Loma Linda, California

This community of Seventh-day Adventists are strict vegetarians who live in a tight-knit community with strong traditions.

They observe the Sabbath by focusing on family, God, and nature. They say this relieves stress and strengthens social connections. They have healthier body weights than the average American and engage in regular low-intensity exercise.

They enjoy volunteering and helping others in the community. They find well-being through shared values and mutual support.

This Adventist community of approximately 9,000 people has created an enclave of faith, health, and longevity.

Ikaria, Greece

This island lies in the eastern Aegean Sea near Türkiye.

People here eat a Mediterranean diet rich in olive oil, home-grown vegetables, whole grains, and beans. They enjoy herbal teas that provide antioxidant benefits and act as natural diuretics. They also enjoy red wine.

Living on the island's steep terrain, they exercise daily by tending their gardens and walking up and down hills. Afternoon naps are common.

They frequently fast and recognize that moderate calorie restriction may help slow the aging process. They are devout Greek Orthodox Christians.

I particularly enjoyed the photograph of George Karimalis working in his vineyard overlooking the Aegean Sea. He and his wife restored the 500-year-old vineyard and operate it with their son and daughters.

Okinawa, Japan

Older Okinawans know why they get up in the morning. Their purpose-filled lives give them clear responsibilities and a strong sense of being needed well into old age. This is their ikigai.

Like the other Blue Zones, they eat a largely plant-based diet and foods rich in soy, such as tofu and miso soup.

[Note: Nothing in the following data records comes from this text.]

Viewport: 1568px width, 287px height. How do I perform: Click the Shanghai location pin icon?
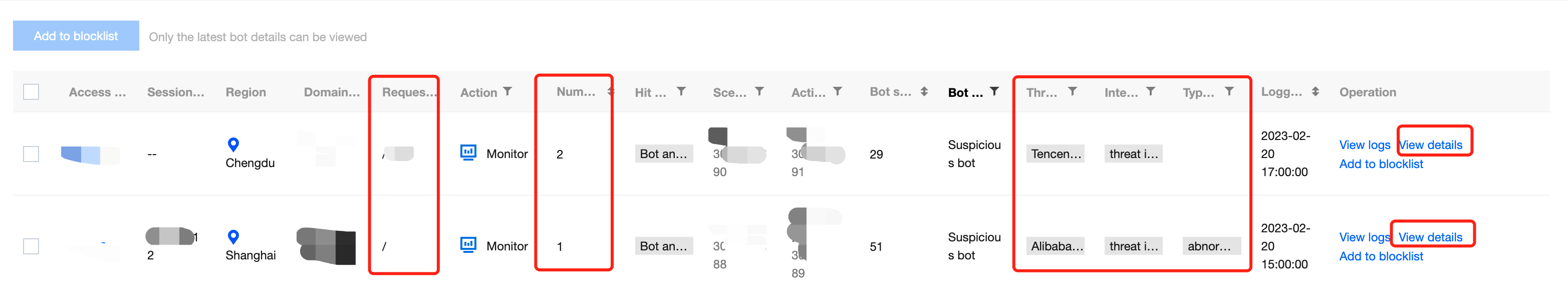point(232,236)
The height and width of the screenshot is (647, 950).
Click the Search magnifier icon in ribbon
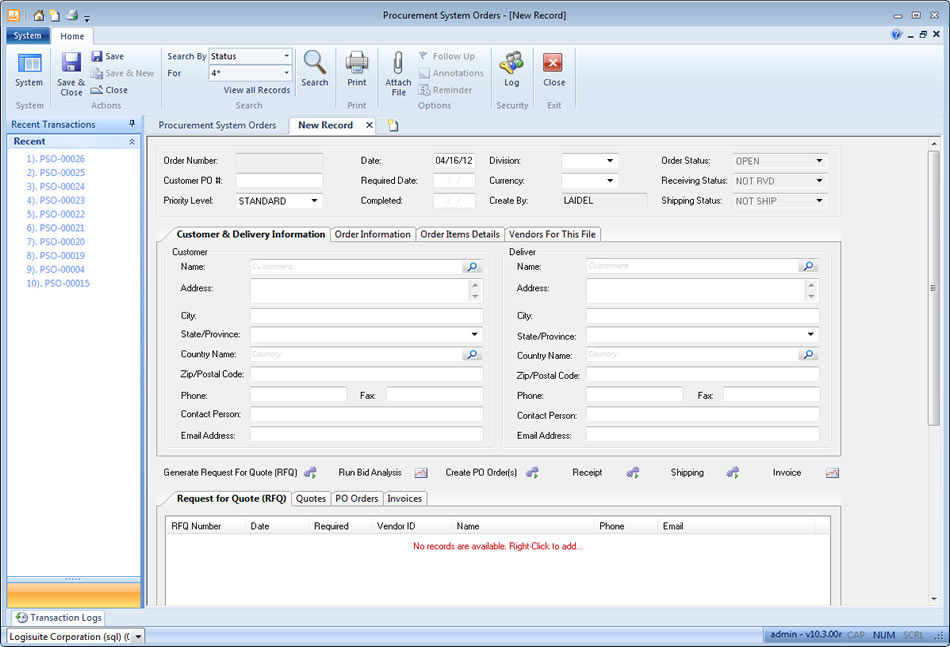[x=314, y=64]
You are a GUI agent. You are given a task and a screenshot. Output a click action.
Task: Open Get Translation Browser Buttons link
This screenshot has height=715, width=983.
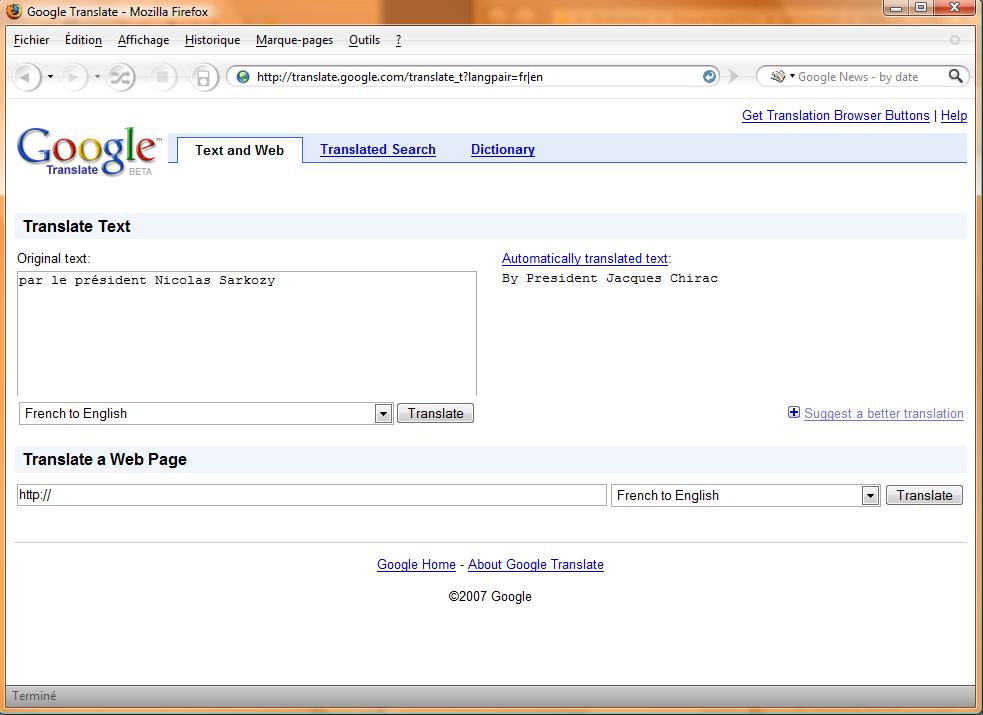835,115
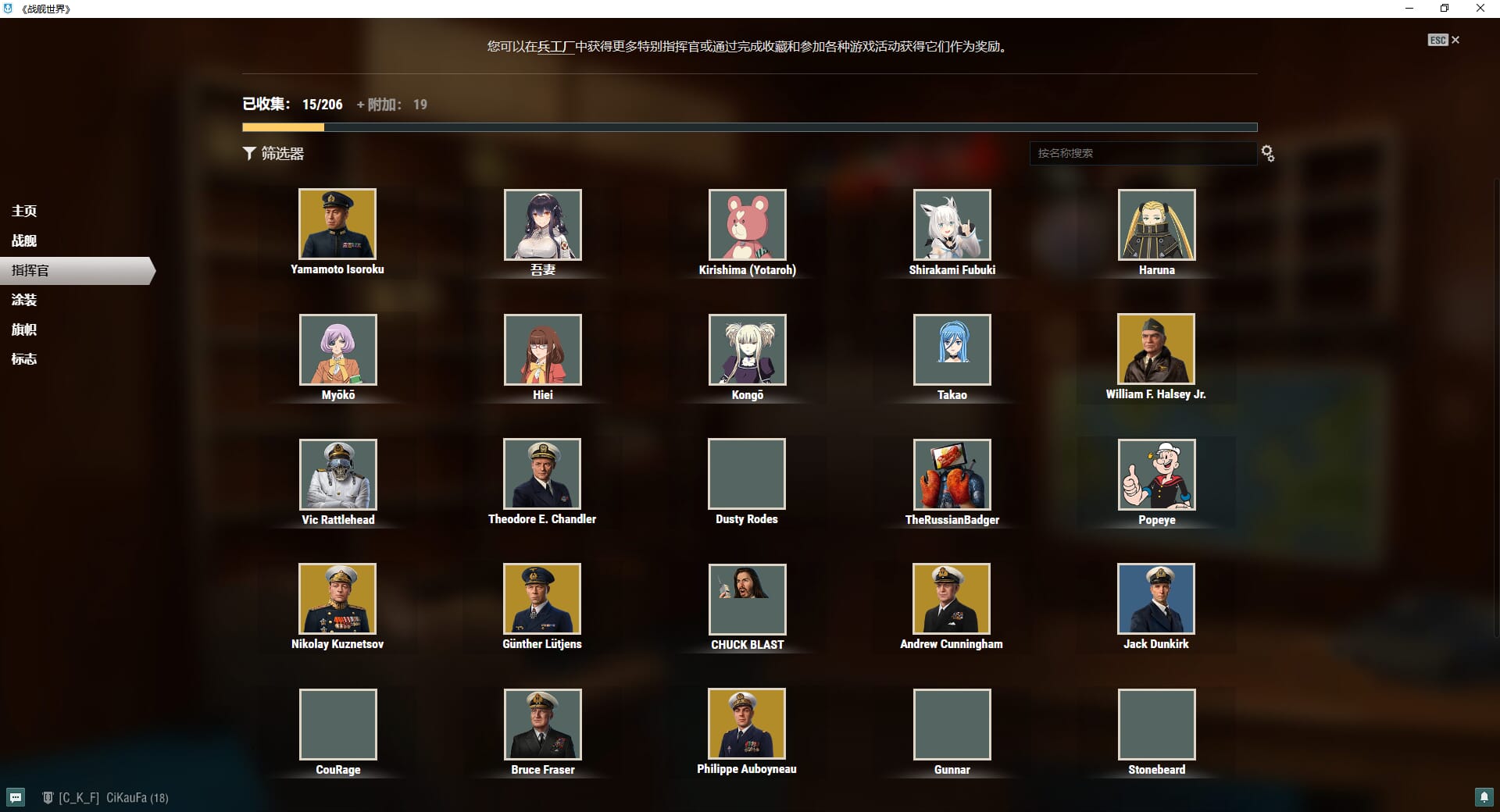Open search settings gear icon
Viewport: 1500px width, 812px height.
pos(1267,154)
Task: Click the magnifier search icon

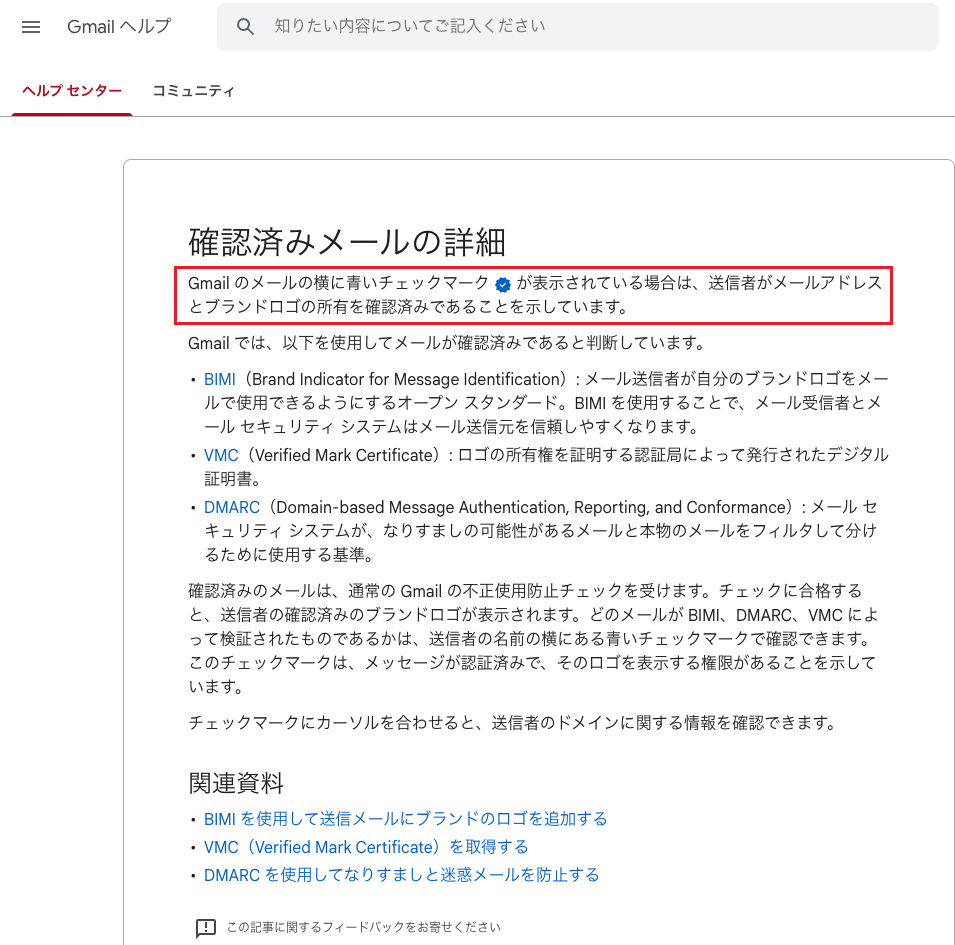Action: 246,27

A key tradition here is hara hachi bu—they stop eating when they are about 80% full.

Most of the centenarians here grow, or once grew, a garden. One feature of their lifestyle particularly stood out to me: they build their moai, a close-knit social network. Having a moai ensures they have support when they need it.

Not only are they active walkers and gardeners, but they also sit on mats on the floor and get up and down dozens of times each day, which helps build strength and balance.

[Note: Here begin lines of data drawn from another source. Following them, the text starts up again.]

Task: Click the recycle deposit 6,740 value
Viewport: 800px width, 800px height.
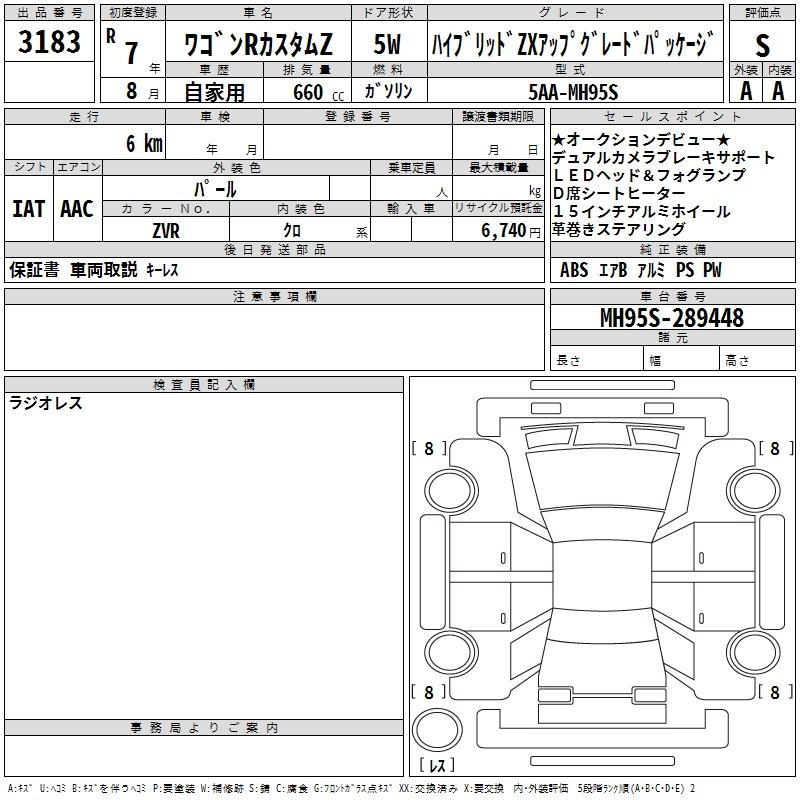Action: click(x=510, y=230)
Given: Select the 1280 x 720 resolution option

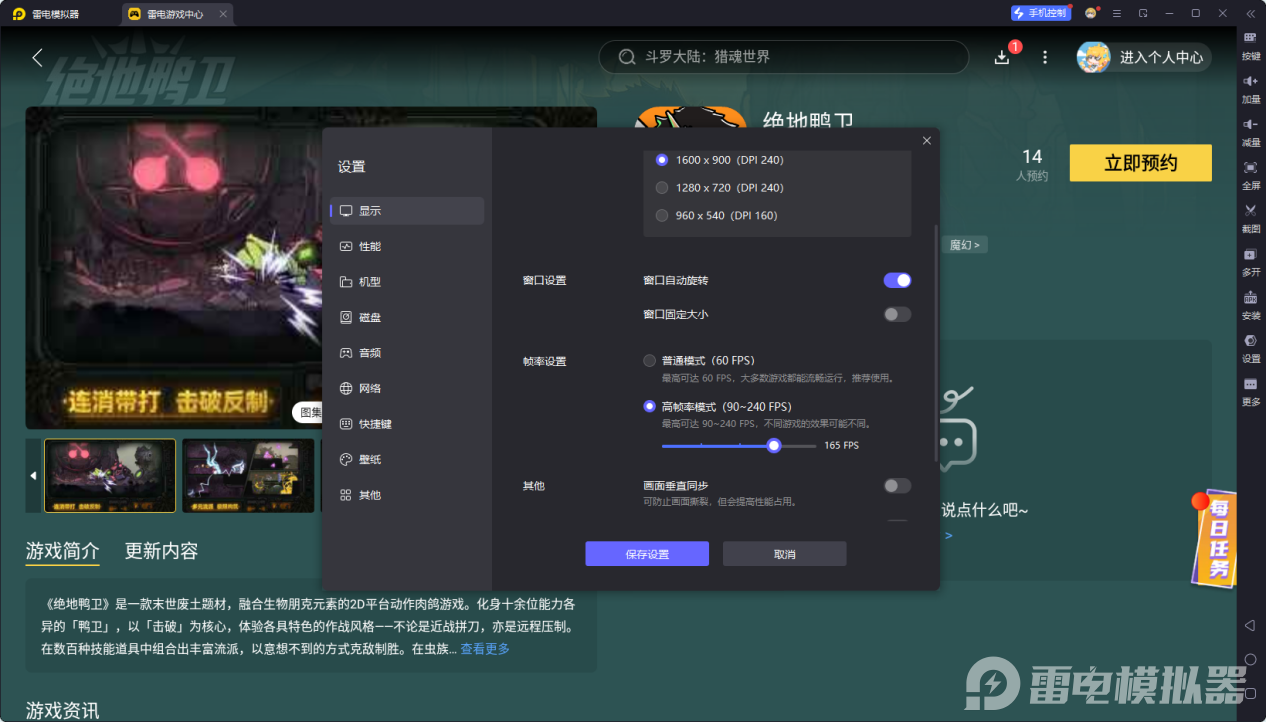Looking at the screenshot, I should [x=662, y=187].
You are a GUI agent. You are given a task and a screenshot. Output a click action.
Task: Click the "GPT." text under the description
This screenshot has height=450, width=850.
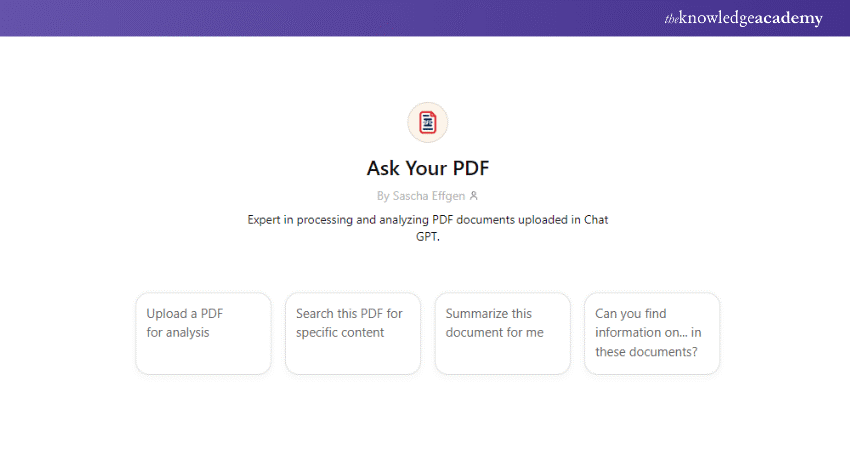[x=428, y=239]
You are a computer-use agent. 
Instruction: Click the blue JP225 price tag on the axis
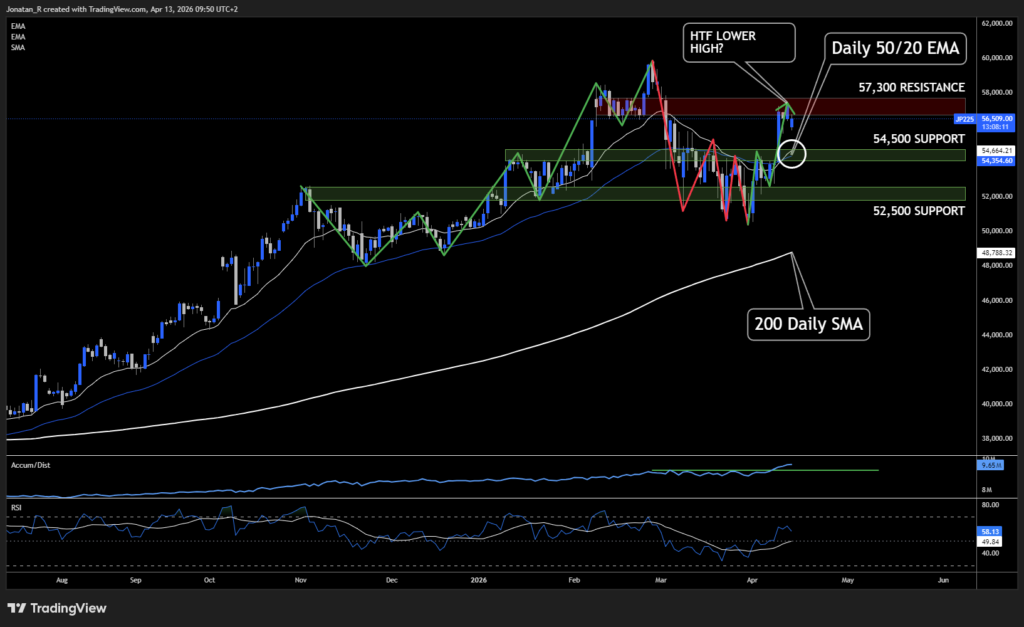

They possess a generosity of spirit that draws people to them.

Okinawa is home to some of the oldest women in the world. I loved the photograph of Kamada Nakazato, age 102, surrounded by family and friends.

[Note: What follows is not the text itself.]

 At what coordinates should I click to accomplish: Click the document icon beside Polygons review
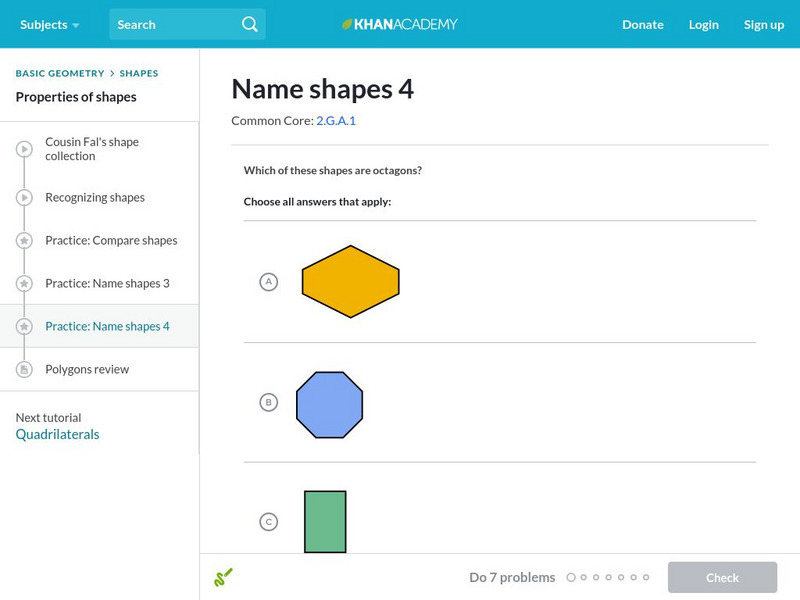[23, 369]
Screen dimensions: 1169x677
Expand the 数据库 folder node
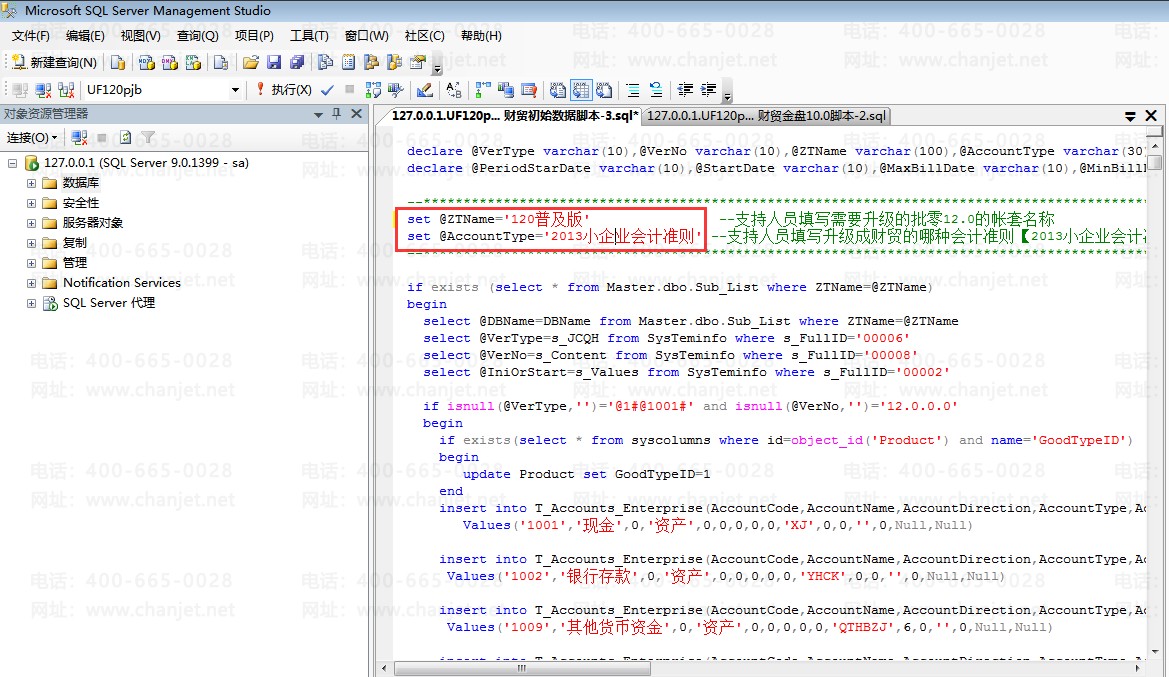[x=31, y=183]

Her advice for a long life: "Eat your vegetables, have a positive outlook, be kind to people, and smile."


Most of what fuels a long life in these Blue Zones also happens to produce a good life.

The people who live in these regions are not only among the world's longest-lived, but also among the happiest.

I absolutely love this book. It is a treasure trove of vibrant health, offering insights into longevity as well as the enduring traditions of each of these remarkable regions.

As I read this book, I found myself reflecting on which of these habits already exist in my own life and which ones I might strengthen. Perhaps you might do the same. Small changes—a daily walk, more time with family, a stronger sense of purpose, or simply slowing down—can enrich both the quality and the length of our lives.

Perhaps you will pick up this book and feel inspired too.